The Bittware driver allows to measure power using a standalone command line tool that queries the board power via the i2c bus. It's available on all FPGA nodes with Bittware 520N cards (irrespective of the constraint).

  • We recommend to run kernels for at least ~1s and automatically perform repeated invocations to the command line tool concurrently in order to get reasonably accurate results. Further effects of increased power consumption due to thermal effects can be observed after multiple minutes of load on the cards, but are comparably minor.

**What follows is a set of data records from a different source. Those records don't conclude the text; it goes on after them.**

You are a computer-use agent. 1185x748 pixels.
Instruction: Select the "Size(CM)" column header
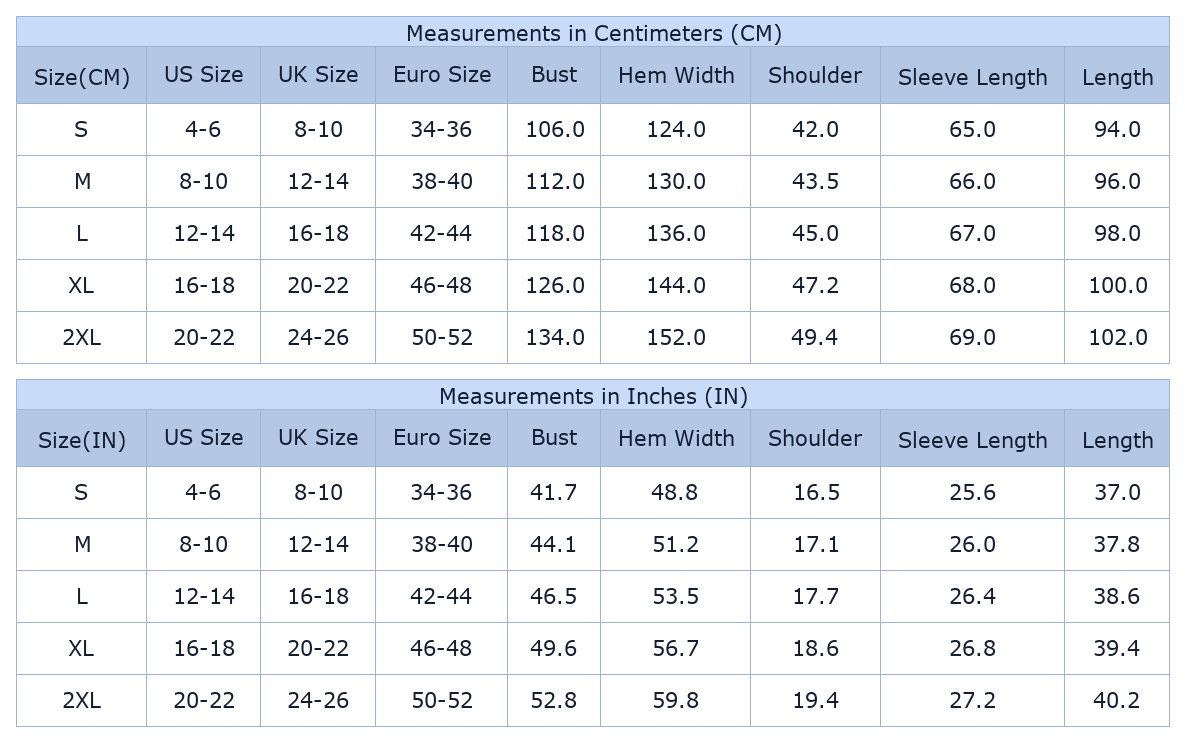coord(82,77)
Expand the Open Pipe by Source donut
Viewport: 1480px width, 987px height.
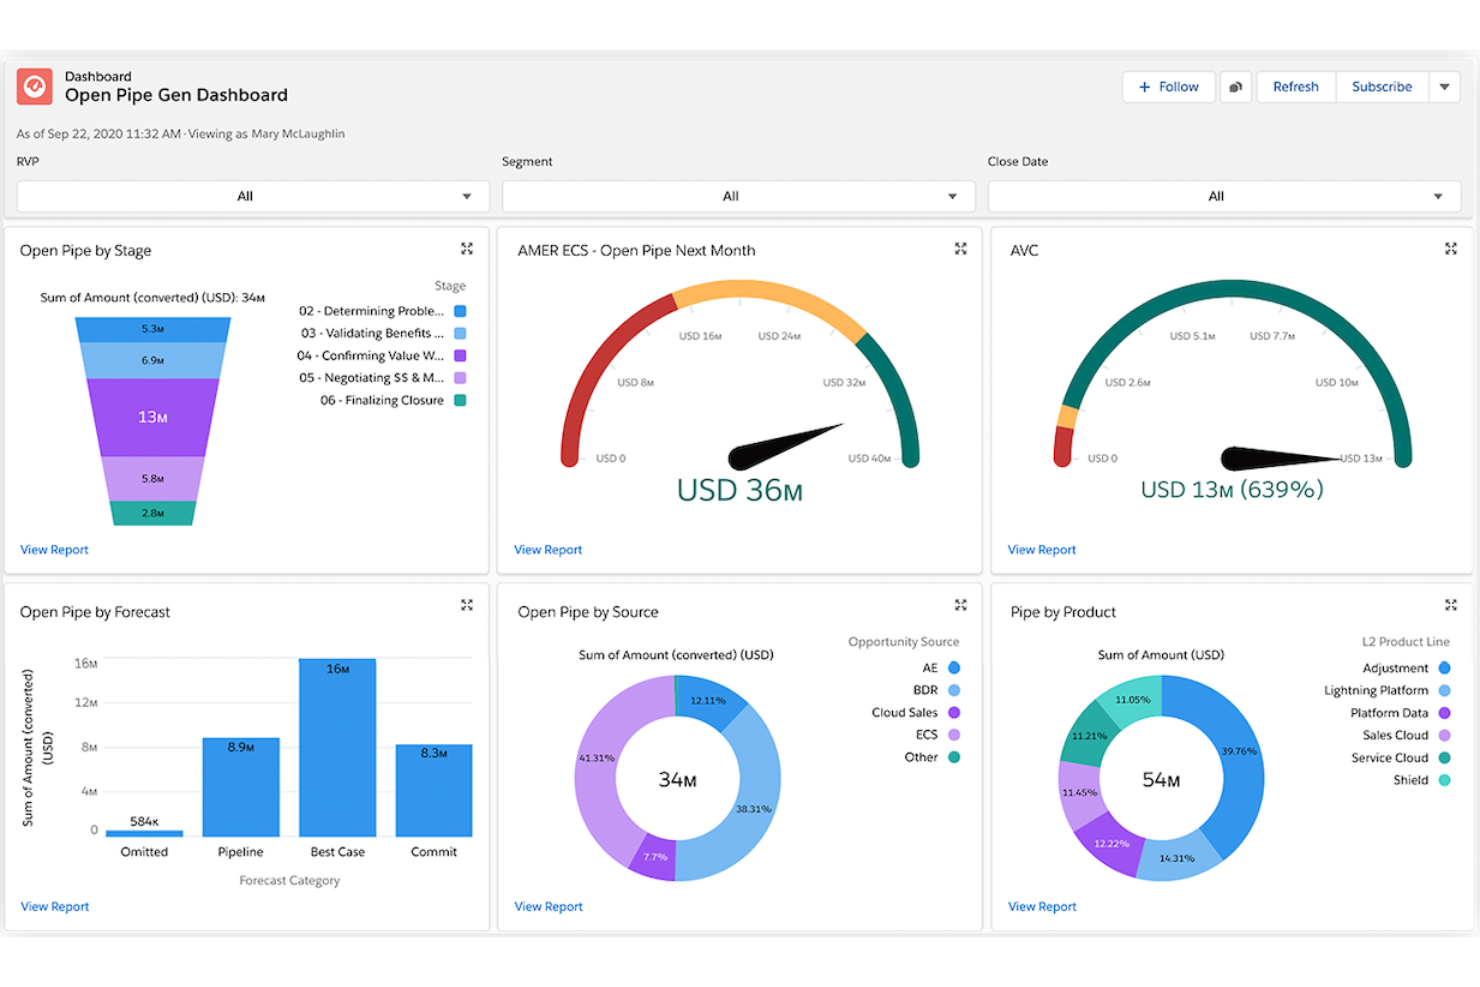[x=960, y=604]
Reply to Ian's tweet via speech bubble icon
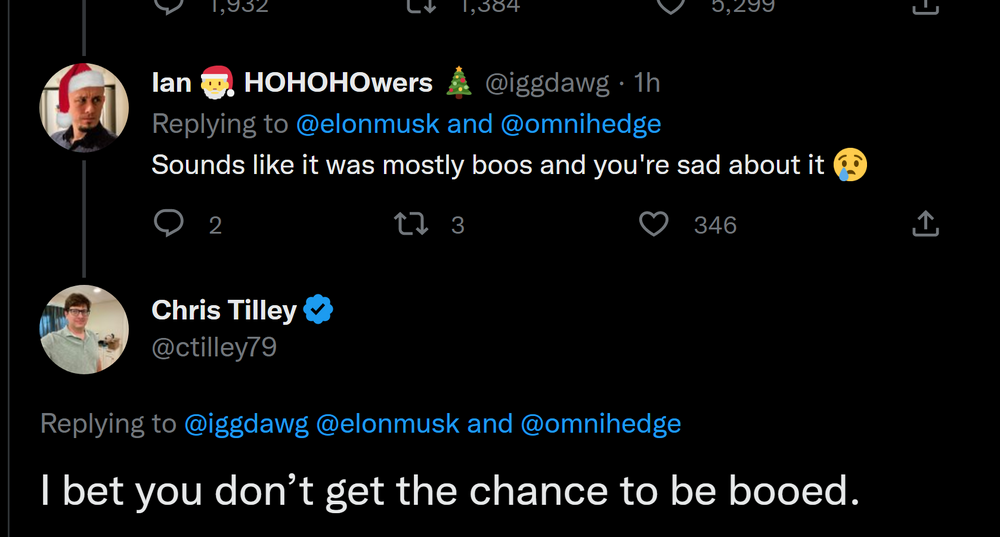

Usage example and sample output:

[tester@n2fpga18 ~]$ bittware_power acl0: 64.86W acl1: 65.99W [tester@n2fpga18 ~]$ bittware_power -c0 acl0: 64.91W [tester@n2fpga18 ~]$ bittware_power -c1 acl1: 65.99W

Run with --help to get a list of command line arguments. For example, with -c the 520N card of interest can be selected.